“From ancient times in China, Egypt and Rome, it has been present as a pastime, affording enjoyment for many, corrupting some and harming not a few…”
Of gods and mortals
In his introduction in the Chambers and Partners Gaming Law Global Practice Guide, Julian Harris writes of Palamedes, the god to which the Greeks ascribed the invention of dice, as well as weights and measures. With the publication of the sixth edition of the Gambling Industry Code for Socially Responsible Advertising (the “Industry Code”), now under the custody of the Betting and Gaming Council (“BGC”), it is this dichotomy of play and balance that is held in mind.
As technology and its consumption changes and continues to advance, consumers across industries are more exposed to advertising than ever, maximising fun but also magnifying potential harm. With the scope of online advertising presenting the greatest influence, and arguably the most risk, it is unsurprising that one of the key areas of update in the Industry Code relates to social media, in respect of marketing and its use to promote consumer awareness.
What licensees need to know
From 1 October 2020, Gambling Commission-licensed operators are required to enforce the following:
- Sponsored/paid-for social media advertisements must be targeted at consumers aged 25+. This requirement relates solely to prospecting campaigns where the targeted audience is not already verified through an operator’s own age verification processes;
- Given improvements in identification technology if a social media platform can verifiably prove that its age gating systems can prevent under 18s from accessing the gambling advertising content, a possibility exists that the above age filter may be reduced to 18+;
- Organic YouTube content produced by an operator as well an operator’s own YouTube channels must be age-restricted to 18+ to ensure users log in to age-verified accounts in order to view content;
- Operators should undertake reasonable endeavours to exclude from their paid-for social media campaigns (a) customers with an active self-exclusion or cool-off period and (b) those assessed by an operator as ‘higher risk’;
- Operators must use their own social media pages to post frequent safer gambling related information; and
- Operators must provide information (in an easily accessible and sufficiently prominent manner) on how customers can limit their exposure to gambling advertising across social media platforms.

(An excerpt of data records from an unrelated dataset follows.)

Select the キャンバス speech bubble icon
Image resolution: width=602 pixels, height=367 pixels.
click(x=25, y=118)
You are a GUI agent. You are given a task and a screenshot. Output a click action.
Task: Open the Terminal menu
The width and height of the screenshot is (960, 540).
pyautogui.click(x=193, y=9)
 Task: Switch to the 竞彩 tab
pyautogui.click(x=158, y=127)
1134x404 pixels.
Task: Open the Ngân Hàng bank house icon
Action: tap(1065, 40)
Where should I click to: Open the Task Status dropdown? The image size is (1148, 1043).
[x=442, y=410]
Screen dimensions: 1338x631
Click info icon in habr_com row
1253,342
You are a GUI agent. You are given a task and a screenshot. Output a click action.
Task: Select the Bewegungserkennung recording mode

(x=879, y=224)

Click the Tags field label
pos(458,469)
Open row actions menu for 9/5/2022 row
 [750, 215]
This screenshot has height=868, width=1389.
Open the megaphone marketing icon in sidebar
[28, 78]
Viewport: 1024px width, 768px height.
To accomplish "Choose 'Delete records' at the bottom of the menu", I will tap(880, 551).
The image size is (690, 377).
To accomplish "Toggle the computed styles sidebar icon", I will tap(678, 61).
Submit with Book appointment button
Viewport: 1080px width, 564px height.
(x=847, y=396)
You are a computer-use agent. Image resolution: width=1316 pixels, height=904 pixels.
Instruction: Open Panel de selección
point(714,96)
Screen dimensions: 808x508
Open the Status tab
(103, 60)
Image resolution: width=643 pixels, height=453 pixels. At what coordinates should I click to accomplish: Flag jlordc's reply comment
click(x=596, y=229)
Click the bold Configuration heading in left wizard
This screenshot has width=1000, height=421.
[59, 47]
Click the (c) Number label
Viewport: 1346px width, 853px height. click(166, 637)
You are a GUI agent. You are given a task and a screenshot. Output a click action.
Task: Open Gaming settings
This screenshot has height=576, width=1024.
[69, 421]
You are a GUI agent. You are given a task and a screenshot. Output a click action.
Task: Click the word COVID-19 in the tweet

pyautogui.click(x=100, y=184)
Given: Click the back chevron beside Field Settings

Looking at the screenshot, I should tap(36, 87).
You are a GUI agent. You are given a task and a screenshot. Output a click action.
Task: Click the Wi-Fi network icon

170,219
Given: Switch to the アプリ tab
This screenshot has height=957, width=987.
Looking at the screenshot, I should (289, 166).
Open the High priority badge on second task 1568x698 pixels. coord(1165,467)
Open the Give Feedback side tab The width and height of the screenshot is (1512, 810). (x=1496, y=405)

In other areas, further changes to the Industry Code include:
- Search advertisements must clearly contain 18+ messaging in the advertisement copy, along with safer gambling messaging within the core ad format;
- The BGC will collate (and regularly update) a shared blacklist of negative keywords, against which no gambling advertising should be served. This blacklist will include keywords that (a) indicate vulnerability and (b) relate to children. Operators must, “in a timely fashion”, incorporate the keyword blacklist into all relevant campaigns where applicable;
- These requirements will also apply to any affiliate marketing carried out on behalf of an operator.
- All affiliates must be subject to due diligence and PEPS/sanctions checks. KYC checks should also be conducted, wherever relevant.
- Affiliates must comply with all relevant regulatory and legislative requirements including CAP’s guidance on ensuring advertisements are obviously identifiable as such. In order to promote consistency, all relevant affiliate ads should be clearly and prominently marked ‘#ad’;
- Relevant affiliates must share safer gambling related content on a regular basis with each individual operator with whom that affiliate has an agreement;
- It is expected that (a) compliance with the above requirements will be managed by way of contractual obligations imposed by operators and (b) operators will terminate relationships with affiliates that cannot or do not comply, the Industry Code adding that this will be “preferably on a one strike and you’re out rule” basis.
As many will already be aware, ordinary code provision 5.1.8 of the Licence Conditions and Codes of Practice states: “[l]icensees should follow any relevant industry code on advertising, notably the Gambling Industry Code for Socially Responsible Advertising”.
The Industry Code states that it aims for the above changes to “better protect children and vulnerable consumers online”, with BGC Chief Executive, Michael Dugher, further adding:
“We have made excellent progress in recent times and the Industry Code for Socially Responsible Advertising is updated as technology evolves. The latest edition is further evidence of our determination to continue to ensure that standards are rising and are as high as they can possibly be”.
The measures are certainly timely in light of the Advertising Standards Authority’s findings published in August 2020, which revealed that four operators had breached age-restricted advertising rules.
Whistle-blowing at its finest
By contrast, in other avenues of advertising, the ‘whistle-to-whistle’ ban (introduced under John Hagan’s leadership as former Chair of IGRG) has proven markedly effective, with the BGC noting that betting advertisements seen by children has since fallen by 97% and that the amount of gambling advertisements viewed by children has fallen by 70% over the full duration of live sport programmes.